■ **Extract provided**:
★ ★ ★
The factors that influence protostellar multiplicity

I. Gas temperature, density, and mass in Perseus with Nobeyama

¹ Star and Planet Formation Laboratory, RIKEN Cluster for Pioneering Research, Wako, Saitama 351-0198 Japan
² Instituto de Astronomía, Universidad Nacional Autónoma de México, AP106, Ensenada CP 22830, B. C., Mexico
³ Fox2Space - FTSCO, The Fault Tolerant Satellite Computer Organization, Weigunystrasse 4, 4040 Linz, Austria
⁴ Institute of Astronomy, Department of Physics, National Tsing Hua University, Hsinchu, Taiwan
⁵ Department of Astrophysics, University of Vienna, Türkenschanzstrasse 17, 1180 Vienna, Austria
⁶ NRC Herzberg Astronomy and Astrophysics, 5071 West Saanich Rd, Victoria, BC, V9E 2E7, Canada
⁷ Department of Physics and Astronomy, University of Victoria, Victoria, BC, V8P 5C2, Canada
⁸ Institutt for Fysikk, Norwegian University of Science and Technology, Høgskloreringen 5, Trondheim, 7491, Norway
⁹ Université Paris Cité CNRS, CNES, Astroparticule et Cosmologie, 75013 Paris, France
¹⁰ Max-Planck-Institut für extraterrestrische Physik, Giessenbachstrasse 1, 85748 Garching, Germany
¹¹ National Radio Astronomy Observatory, Charlottesville, VA 22903, USA
¹² Independent researcher, Sagas Väg 5, 43431 Kungsbacka, Sweden

Received: 28 September 2023
Accepted: 18 July 2024

Abstract

Context. Protostellar multiplicity is common at all stages and mass ranges. However, the factors that determine the multiplicity of protostellar systems have not been systematically characterized through their molecular gas.

Aims. We characterize the physical properties of the Perseus molecular cloud at ≥5000 AU scales by mapping the diagnostic molecular lines.
★ ★ ★
■ **Given information**:
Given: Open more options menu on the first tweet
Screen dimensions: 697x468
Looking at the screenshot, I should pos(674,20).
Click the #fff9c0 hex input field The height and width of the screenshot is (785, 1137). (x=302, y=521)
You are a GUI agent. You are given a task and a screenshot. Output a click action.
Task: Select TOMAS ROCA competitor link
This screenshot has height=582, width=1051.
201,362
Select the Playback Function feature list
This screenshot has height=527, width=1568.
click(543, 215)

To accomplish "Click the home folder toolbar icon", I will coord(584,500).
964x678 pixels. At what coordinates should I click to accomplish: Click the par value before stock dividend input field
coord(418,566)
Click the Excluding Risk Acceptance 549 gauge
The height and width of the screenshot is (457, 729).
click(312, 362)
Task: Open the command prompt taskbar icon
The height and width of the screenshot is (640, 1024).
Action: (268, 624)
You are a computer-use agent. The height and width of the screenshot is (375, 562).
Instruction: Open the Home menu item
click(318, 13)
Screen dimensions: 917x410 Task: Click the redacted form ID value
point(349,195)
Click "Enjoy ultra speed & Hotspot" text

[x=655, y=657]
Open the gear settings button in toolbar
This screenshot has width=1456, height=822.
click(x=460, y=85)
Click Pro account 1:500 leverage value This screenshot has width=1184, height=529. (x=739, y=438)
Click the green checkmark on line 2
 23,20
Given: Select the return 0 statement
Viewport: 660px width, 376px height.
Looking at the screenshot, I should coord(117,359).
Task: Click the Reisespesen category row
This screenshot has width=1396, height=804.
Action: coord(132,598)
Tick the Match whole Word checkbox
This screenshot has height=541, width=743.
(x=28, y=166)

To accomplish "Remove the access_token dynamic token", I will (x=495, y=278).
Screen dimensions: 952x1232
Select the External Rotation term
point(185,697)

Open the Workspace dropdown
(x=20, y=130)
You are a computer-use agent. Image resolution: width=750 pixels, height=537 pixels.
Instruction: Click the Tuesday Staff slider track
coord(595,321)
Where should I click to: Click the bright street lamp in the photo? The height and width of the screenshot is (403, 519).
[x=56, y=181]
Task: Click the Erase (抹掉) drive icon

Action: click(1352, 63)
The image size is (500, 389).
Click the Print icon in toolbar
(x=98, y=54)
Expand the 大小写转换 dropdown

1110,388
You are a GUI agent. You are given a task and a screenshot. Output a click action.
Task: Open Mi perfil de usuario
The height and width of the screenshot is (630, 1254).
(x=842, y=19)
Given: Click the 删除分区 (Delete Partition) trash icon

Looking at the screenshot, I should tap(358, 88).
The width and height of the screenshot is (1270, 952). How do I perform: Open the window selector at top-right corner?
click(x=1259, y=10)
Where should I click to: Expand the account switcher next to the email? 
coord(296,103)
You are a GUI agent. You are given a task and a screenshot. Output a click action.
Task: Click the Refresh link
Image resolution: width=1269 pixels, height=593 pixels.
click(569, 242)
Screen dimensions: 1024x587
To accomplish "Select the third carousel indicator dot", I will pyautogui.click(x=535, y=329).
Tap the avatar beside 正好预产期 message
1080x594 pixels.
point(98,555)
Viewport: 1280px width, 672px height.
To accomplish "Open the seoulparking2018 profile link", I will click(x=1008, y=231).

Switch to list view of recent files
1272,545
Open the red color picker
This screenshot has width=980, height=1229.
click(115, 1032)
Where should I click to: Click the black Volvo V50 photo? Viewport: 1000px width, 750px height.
★ ★ ★
■ **Required action 1**: Reproduce the protostellar multiplicity extract, starting at "Context. Protostellar multiplicity" and ending at "diagnostic molecular lines.".
■ **Required action 2**: According to the protostellar multiplicity extract, on what date was the paper accepted?
The records were drawn from a different source than the protostellar multiplicity extract.

■ **Worked solution 1**:
Context. Protostellar multiplicity is common at all stages and mass ranges. However, the factors that determine the multiplicity of protostellar systems have not been systematically characterized through their molecular gas.

Aims. We characterize the physical properties of the Perseus molecular cloud at ≥5000 AU scales by mapping the diagnostic molecular lines.

■ **Worked solution 2**: 18 July 2024